Table 4 Multivariate by gender—(i) multivariate analysis in female students and (ii) multivariate analysis in male students
Table 5 Multivariate by income strata—(i) multivariate analysis in students studying in HICs and UMICs and (ii) multivariate analysis in students studying in LMICs and LICs

The finding that perceived educational quality bears no significance on students’ decision to pursue a surgical career has important implications for the success of mission trips from HICs focusing on teaching surgical skills. It suggests that such efforts may be better focused on increasing access to sustainable postgraduate training programs, or else offering meaningful mentorship opportunities. However, whilst we have demonstrated that gender has an effect on decisions to pursue surgery, there may also be interactions with other factors, such as the income status of the students’ country of study. Women therefore should not be treated as a global, homogenous group.

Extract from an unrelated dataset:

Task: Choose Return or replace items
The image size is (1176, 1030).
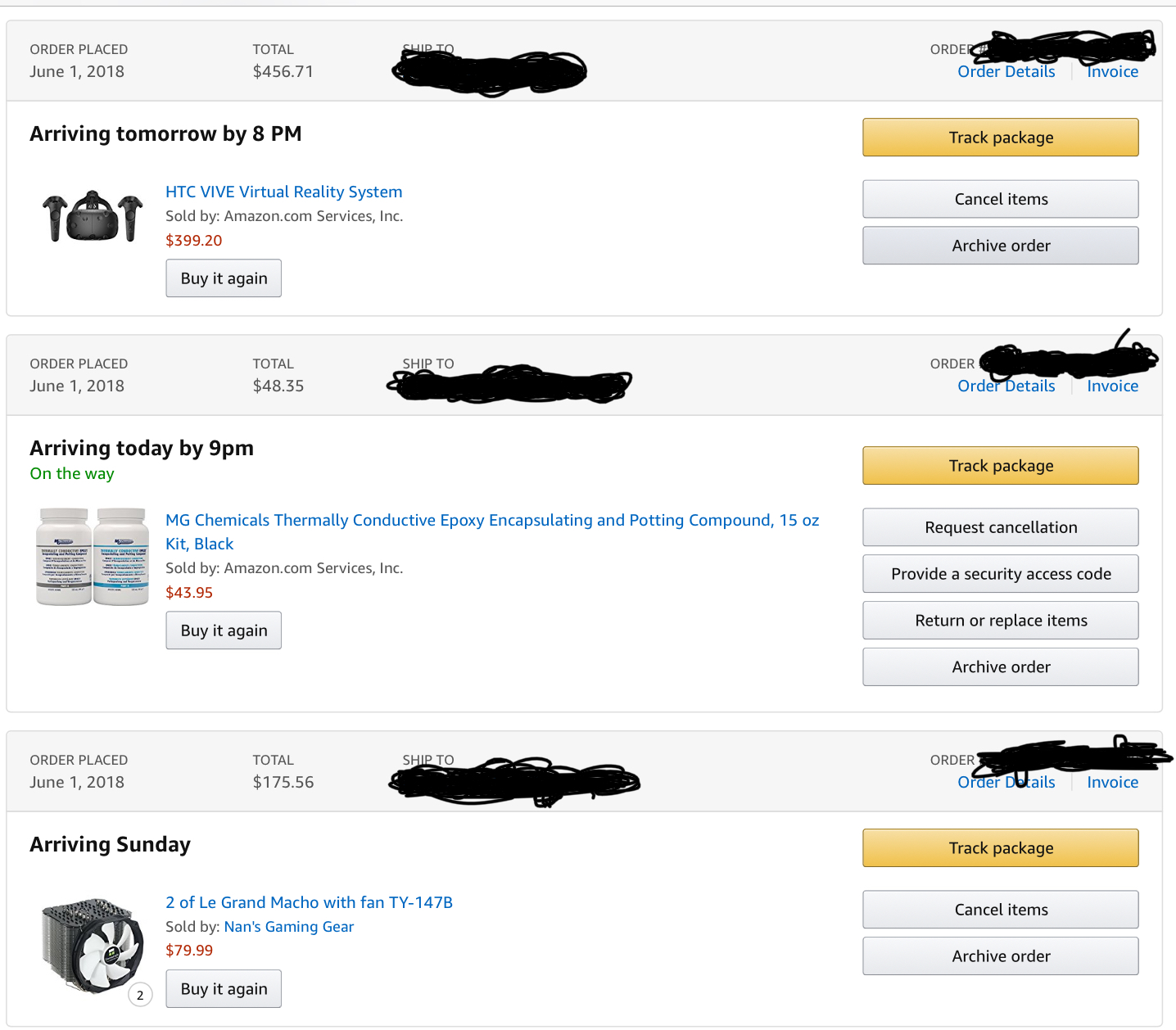Action: (1000, 621)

It is important that medical educators consider how medical school-based experiences, interactions with mentors and perceived postgraduate opportunities, impact students’ specialty choices and decision-making. Mentorship clearly plays an important role in the decisions of both men and women, but access to and funding for postgraduate training may also play an important role in encouraging women to take up this career path.

This study was limited by its selection bias. IFMSA is made up of motivated and internationally active students and may not be generalizable to the true medical student population. However, the authors believe that this bias is limited by the fact that this was true in both male and female populations, and also that no questions pertained to travel or global health, as would preference students attending international events. The study is also limited by disproportionate representation of certain countries. This has led to larger confidence intervals especially on subset analysis and may lead to type II error. However, by targeting existing medical students, this study eliminates any recall bias by of questioning surgical trainees. This study focused entirely on pursuing surgical careers, and does not question participants on their consideration of anaesthesia or obstetrics, both of which are important for reducing the burden of surgical disease. Further work looking into these areas would be beneficial.

Conclusion

This study is the first of its kind globally to quantify differences in barriers to surgical careers in medical students worldwide. Whilst we have been unable to draw firm conclusions on all of the driving forces behind decision-making, we have determined many patterns and areas for further study and potential investment. Mentorship the acute element of surgical care and academic competitiveness were positively impactful on medical students’ decision to pursue a surgical career across genders and income strata, while perceived poor access to postgraduate training and heavy workload made women in particular less likely to consider a surgical career. While there are some similarities amongst women worldwide, it is important to ensure that cultural assumptions and evidence amassed in high-income country are not generalized to other regions without evidence of consistency in behaviour or perception. There is considerable interaction between income strata and gender differences, as well as different factors that may be targeted to encourage female trainees in different regions. Emphasis on effective mentorship, improving postgraduate opportunities and reducing workload may all contribute to improving opportunities for medical students, and particularly women to pursue surgical careers worldwide.